━━━━━ PROVIDED MATERIAL ━━━━━
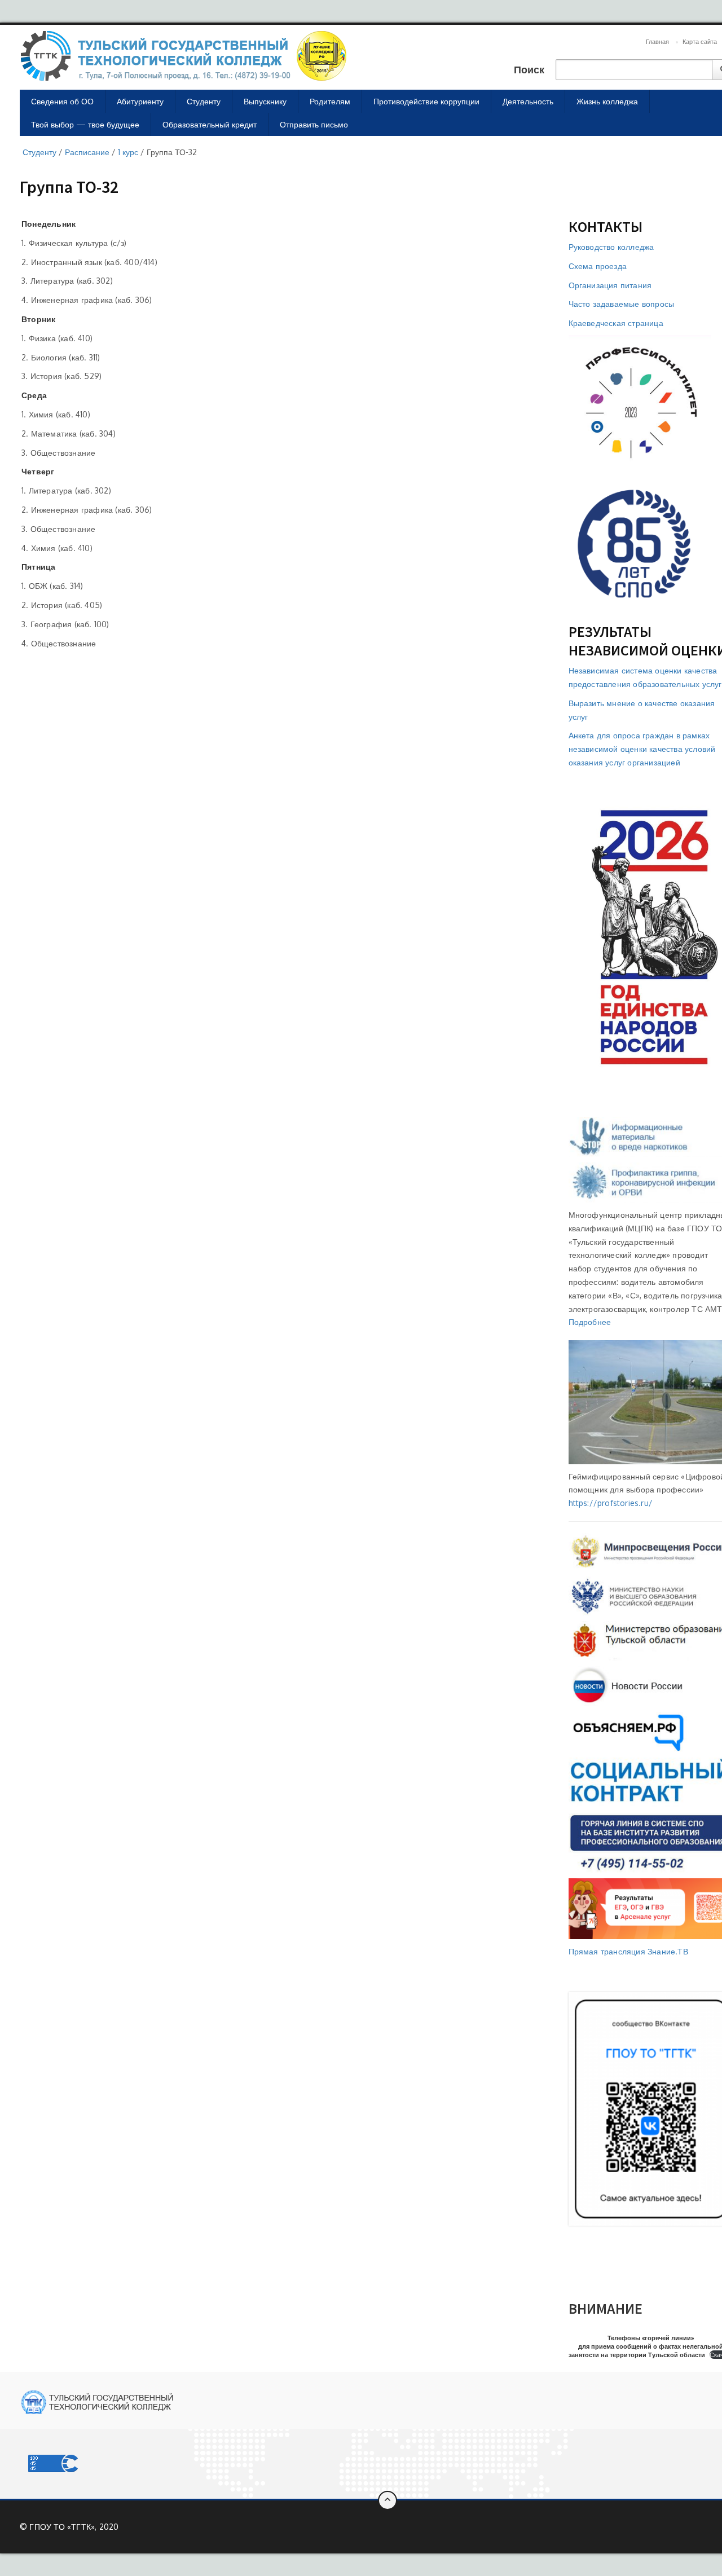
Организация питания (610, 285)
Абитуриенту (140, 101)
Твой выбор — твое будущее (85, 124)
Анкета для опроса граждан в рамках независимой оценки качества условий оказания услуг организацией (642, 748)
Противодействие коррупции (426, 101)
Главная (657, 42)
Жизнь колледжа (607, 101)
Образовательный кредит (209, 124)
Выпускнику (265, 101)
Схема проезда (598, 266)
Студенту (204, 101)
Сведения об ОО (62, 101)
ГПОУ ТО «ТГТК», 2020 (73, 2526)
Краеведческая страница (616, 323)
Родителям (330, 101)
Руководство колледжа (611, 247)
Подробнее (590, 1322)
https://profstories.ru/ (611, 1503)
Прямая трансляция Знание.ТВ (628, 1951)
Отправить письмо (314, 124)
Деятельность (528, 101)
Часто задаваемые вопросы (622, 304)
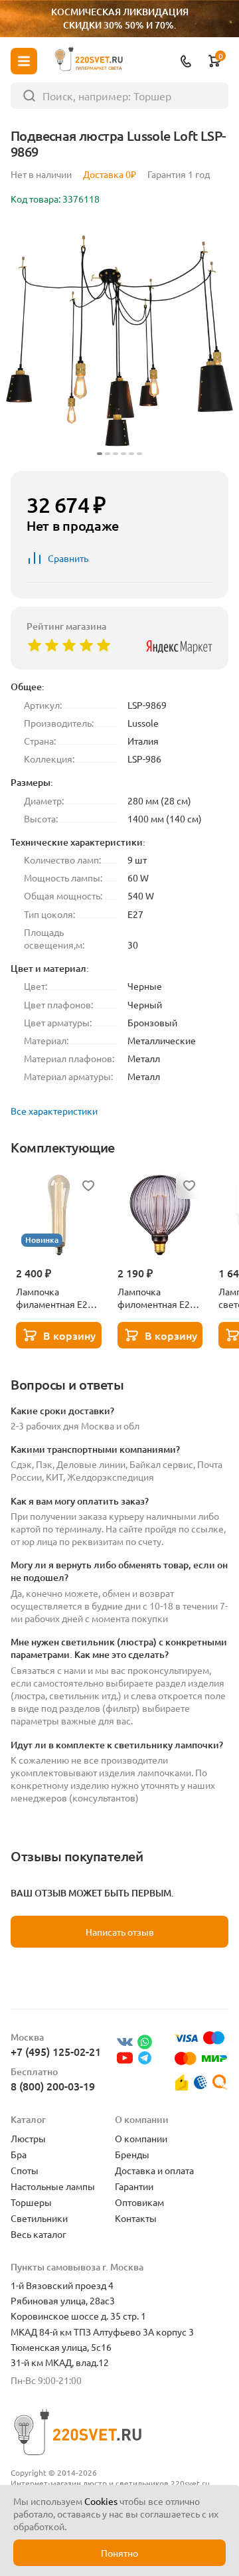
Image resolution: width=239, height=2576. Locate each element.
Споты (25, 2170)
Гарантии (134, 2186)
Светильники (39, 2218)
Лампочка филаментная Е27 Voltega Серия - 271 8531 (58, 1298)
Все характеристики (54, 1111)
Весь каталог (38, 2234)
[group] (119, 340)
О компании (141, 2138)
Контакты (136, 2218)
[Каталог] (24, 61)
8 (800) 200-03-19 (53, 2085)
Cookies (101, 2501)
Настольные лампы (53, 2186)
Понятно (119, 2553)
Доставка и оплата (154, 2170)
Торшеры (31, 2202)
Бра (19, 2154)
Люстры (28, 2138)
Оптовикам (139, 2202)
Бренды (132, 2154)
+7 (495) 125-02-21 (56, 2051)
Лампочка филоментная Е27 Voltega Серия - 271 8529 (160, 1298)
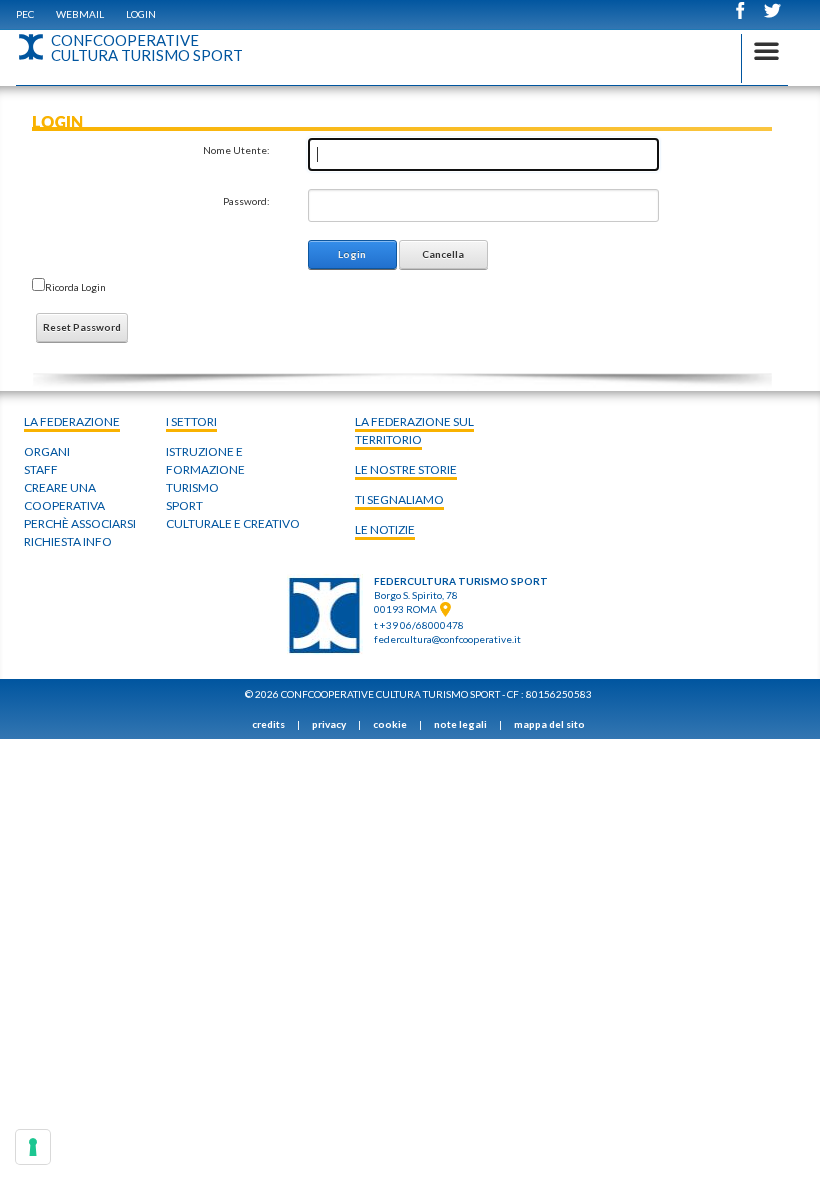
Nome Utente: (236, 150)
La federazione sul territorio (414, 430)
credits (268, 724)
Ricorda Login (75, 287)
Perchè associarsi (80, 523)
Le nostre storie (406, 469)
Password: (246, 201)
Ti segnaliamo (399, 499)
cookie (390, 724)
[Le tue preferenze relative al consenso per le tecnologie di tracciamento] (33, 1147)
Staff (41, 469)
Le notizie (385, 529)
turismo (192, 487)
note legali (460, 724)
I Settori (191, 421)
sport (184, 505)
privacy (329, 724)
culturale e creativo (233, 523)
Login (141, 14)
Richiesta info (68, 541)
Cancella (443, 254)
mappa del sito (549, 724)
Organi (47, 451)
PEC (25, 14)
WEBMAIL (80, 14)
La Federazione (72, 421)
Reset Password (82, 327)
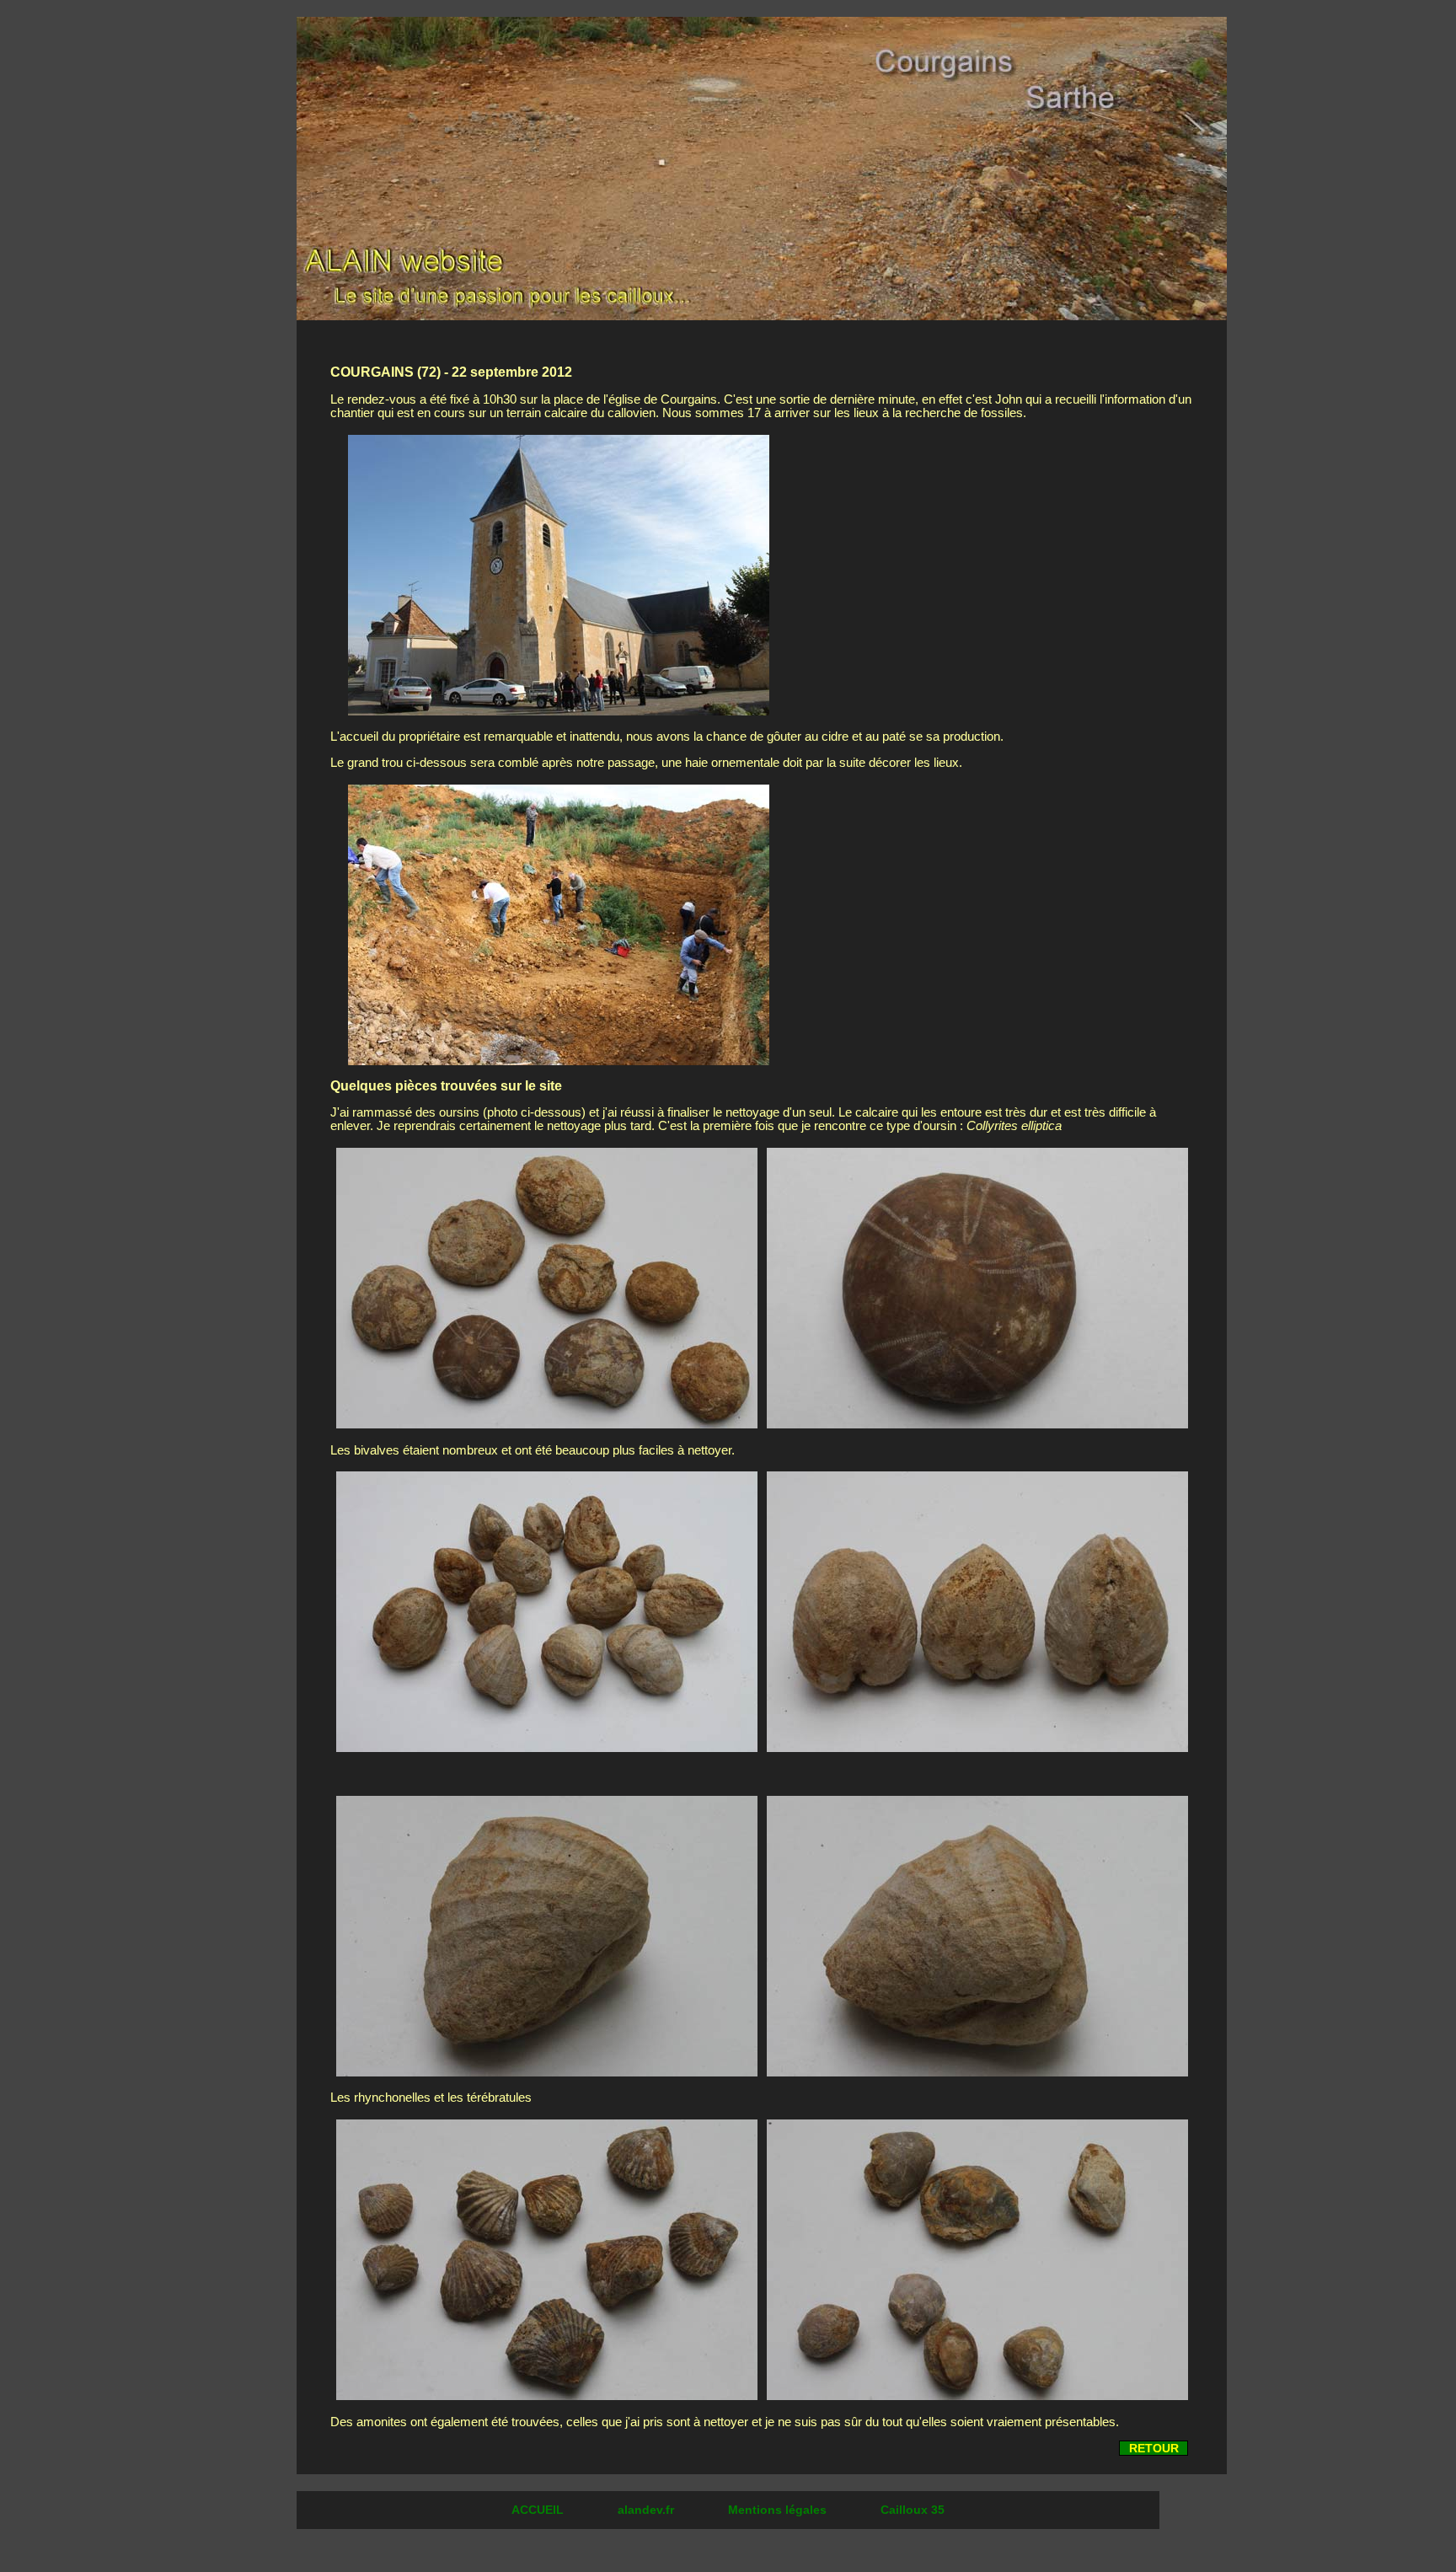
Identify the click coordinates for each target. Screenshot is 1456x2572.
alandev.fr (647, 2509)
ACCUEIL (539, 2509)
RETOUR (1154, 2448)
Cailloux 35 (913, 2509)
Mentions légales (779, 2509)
━━━━━
WORK TASK: Exactly the lines above from the one that contains "2020 (73, 2526)" down to the one that contains "Reset Password (82, 327)" are to be output, both ends kept and pictures omitted.

RESPONSE AREA:
ГПОУ ТО «ТГТК», 2020 (73, 2526)
Краеведческая страница (616, 323)
Родителям (330, 101)
Руководство колледжа (611, 247)
Подробнее (590, 1322)
https://profstories.ru/ (611, 1503)
Прямая трансляция Знание.ТВ (628, 1951)
Отправить письмо (314, 124)
Деятельность (528, 101)
Часто задаваемые вопросы (622, 304)
Image resolution: width=239, height=2576. Locate each element.
Споты (25, 2170)
Гарантии (134, 2186)
Светильники (39, 2218)
Лампочка филаментная Е27 Voltega Серия - 271 8531 (58, 1298)
Все характеристики (54, 1111)
Весь каталог (38, 2234)
[group] (119, 340)
О компании (141, 2138)
Контакты (136, 2218)
[Каталог] (24, 61)
8 (800) 200-03-19 (53, 2085)
Cookies (101, 2501)
Настольные лампы (53, 2186)
Понятно (119, 2553)
Доставка и оплата (154, 2170)
Торшеры (31, 2202)
Бра (19, 2154)
Люстры (28, 2138)
Оптовикам (139, 2202)
Бренды (132, 2154)
+7 (495) 125-02-21 (56, 2051)
Лампочка филоментная Е27 Voltega Серия - 271 8529 (160, 1298)
Nome Utente: (236, 150)
La federazione sul territorio (414, 430)
credits (268, 724)
Ricorda Login (75, 287)
Perchè associarsi (80, 523)
Le nostre storie (406, 469)
Password: (246, 201)
Ti segnaliamo (399, 499)
cookie (390, 724)
[Le tue preferenze relative al consenso per le tecnologie di tracciamento] (33, 1147)
Staff (41, 469)
Le notizie (385, 529)
turismo (192, 487)
note legali (460, 724)
I Settori (191, 421)
sport (184, 505)
privacy (329, 724)
culturale e creativo (233, 523)
Login (141, 14)
Richiesta info (68, 541)
Cancella (443, 254)
mappa del sito (549, 724)
Organi (47, 451)
PEC (25, 14)
WEBMAIL (80, 14)
La Federazione (72, 421)
Reset Password (82, 327)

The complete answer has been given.